Business

China's EV Price War Was Built On Cars Sold At A Loss

For years, the Chinese auto industry has employed a hostile price war to kneecap global competitors. Armed with massive state subsidies, cheap raw materials, and an aggressive "scale-first" business model, Chinese automakers flooded the market with electric vehicles priced so low that legacy manufacturers stood no chance to compete. How did they do it? Simple, they couldn't. They did it anyway. Reports from CarNewsChina show that Chinese automakers have been selling vehicles at a loss until a recent law passed by the Chinese government banned below-cost sales of new vehicles.

During the ongoing sales slump in China caused by rolled-back subsidies and direct government intervention banning below-cost sales, the truth behind the rapid expansion of the Chinese auto industry has been exposed.

Bleeding Cash For Market Dominance

BYD
BYD BYD

The cost of this manufactured dominance is staggering. By the first quarter of 2026, China captured 32 percent of the global auto market, with its New Energy Vehicles (NEVs) controlling an incredible 61 percent of global share. Yet, underneath these impressive volume figures, the industry has been severely bleeding cash. Throughout 2025, the profit margin for China's auto industry plunged to 4.4 percent and dropped further to a historic low of 3.2 percent in early 2026. Gross profit, not net profit, per vehicle, plummeted to a mere $2,000. We can expect the net figure to be loss-making.

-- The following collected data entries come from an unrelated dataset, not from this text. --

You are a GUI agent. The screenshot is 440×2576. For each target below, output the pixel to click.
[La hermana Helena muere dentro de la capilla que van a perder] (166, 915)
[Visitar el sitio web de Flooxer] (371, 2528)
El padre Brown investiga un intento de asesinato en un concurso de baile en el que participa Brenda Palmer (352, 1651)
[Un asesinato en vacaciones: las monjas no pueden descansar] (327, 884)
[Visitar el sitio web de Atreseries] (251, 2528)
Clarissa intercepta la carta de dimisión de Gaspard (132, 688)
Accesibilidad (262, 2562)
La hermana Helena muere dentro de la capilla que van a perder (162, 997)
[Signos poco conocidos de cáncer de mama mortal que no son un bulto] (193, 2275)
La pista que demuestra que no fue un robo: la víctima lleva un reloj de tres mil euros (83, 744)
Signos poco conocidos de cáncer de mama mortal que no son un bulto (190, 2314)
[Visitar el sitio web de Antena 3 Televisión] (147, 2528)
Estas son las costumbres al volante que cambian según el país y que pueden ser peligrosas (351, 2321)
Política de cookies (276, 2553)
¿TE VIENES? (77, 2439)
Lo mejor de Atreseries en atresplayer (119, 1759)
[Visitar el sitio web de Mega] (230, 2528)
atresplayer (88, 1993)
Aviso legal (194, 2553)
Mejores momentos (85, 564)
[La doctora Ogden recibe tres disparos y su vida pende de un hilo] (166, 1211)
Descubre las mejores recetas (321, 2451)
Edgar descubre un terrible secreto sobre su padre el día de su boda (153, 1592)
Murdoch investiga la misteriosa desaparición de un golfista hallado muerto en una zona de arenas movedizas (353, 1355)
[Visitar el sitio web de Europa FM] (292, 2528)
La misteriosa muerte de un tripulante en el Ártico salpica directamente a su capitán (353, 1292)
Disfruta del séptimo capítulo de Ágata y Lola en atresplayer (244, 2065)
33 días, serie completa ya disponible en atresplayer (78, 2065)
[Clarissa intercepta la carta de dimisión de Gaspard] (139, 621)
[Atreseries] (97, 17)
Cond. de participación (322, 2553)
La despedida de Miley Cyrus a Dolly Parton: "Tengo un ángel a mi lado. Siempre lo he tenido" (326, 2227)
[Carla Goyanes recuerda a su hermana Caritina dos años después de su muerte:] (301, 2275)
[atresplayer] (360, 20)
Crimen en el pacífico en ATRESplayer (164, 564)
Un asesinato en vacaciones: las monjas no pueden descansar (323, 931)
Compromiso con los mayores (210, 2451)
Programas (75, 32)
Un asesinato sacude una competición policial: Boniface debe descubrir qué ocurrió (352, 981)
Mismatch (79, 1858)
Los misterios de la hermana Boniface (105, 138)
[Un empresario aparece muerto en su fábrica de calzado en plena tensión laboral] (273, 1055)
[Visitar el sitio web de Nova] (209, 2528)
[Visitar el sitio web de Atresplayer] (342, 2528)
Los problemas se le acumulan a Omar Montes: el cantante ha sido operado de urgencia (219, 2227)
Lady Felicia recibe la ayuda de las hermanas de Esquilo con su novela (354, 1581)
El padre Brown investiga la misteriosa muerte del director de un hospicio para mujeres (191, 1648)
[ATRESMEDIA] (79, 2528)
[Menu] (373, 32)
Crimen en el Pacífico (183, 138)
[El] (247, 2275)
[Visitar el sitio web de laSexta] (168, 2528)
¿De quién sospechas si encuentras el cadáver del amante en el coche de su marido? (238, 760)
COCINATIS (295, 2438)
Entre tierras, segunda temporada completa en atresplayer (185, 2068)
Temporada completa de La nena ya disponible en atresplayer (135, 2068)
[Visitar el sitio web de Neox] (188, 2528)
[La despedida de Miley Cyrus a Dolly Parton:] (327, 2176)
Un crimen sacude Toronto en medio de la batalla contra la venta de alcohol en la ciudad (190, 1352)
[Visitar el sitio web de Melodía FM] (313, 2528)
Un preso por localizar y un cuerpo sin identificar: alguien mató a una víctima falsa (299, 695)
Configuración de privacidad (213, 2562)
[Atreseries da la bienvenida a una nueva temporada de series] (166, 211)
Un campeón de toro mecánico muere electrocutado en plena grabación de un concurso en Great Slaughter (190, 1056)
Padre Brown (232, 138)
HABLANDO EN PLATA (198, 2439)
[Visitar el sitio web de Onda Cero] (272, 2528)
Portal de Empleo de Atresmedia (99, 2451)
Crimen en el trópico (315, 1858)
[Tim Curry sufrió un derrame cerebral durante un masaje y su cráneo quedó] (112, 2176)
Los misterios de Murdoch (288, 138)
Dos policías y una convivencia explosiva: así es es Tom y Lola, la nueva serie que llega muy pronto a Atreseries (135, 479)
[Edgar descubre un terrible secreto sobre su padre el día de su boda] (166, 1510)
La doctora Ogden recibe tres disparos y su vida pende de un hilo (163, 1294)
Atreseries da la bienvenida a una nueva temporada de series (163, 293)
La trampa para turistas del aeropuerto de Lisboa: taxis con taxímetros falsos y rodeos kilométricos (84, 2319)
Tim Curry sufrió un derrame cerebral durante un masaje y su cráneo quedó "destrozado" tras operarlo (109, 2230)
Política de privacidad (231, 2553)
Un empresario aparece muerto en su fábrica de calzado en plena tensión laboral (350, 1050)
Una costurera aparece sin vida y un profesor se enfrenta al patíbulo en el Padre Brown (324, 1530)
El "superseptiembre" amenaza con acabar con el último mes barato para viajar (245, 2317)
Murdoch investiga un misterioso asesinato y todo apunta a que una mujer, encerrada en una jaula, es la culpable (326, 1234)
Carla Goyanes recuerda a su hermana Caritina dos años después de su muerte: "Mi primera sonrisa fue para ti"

You might ask, "Why would an entire industry purposely lose money"? The answer is simple, the primary objective was to capture and dominate market share by starving out its competition. To achieve this, at least 16 Chinese automakers ruthlessly slashed prices on new models. Data shows over 70 percent of Chinese car sales were loss-making. This left more than half of the country's auto industry in the red. Great Wall Motor (GWM) even saw net profits drop 17 percent despite steady revenue growth.

GWM Europe
GWM Europe GWM Europe

Subsidy Rollbacks and Regulatory Changes

This mathematically unsustainable business model has predictably hit a wall. Faced with a looming sector-wide collapse, the Chinese government enacted regulatory changes that functionally banned automakers from selling vehicles below their production costs. This decisive legal change, combined with surging raw material costs - for inputs such as lithium carbonate and other raw materials used in new EVs - has forced automakers to abruptly abandon their hostile pricing strategies, remove or reduce customer discounts, and raise vehicle prices. All while simultaneously looking outward to continue sales growth via exports.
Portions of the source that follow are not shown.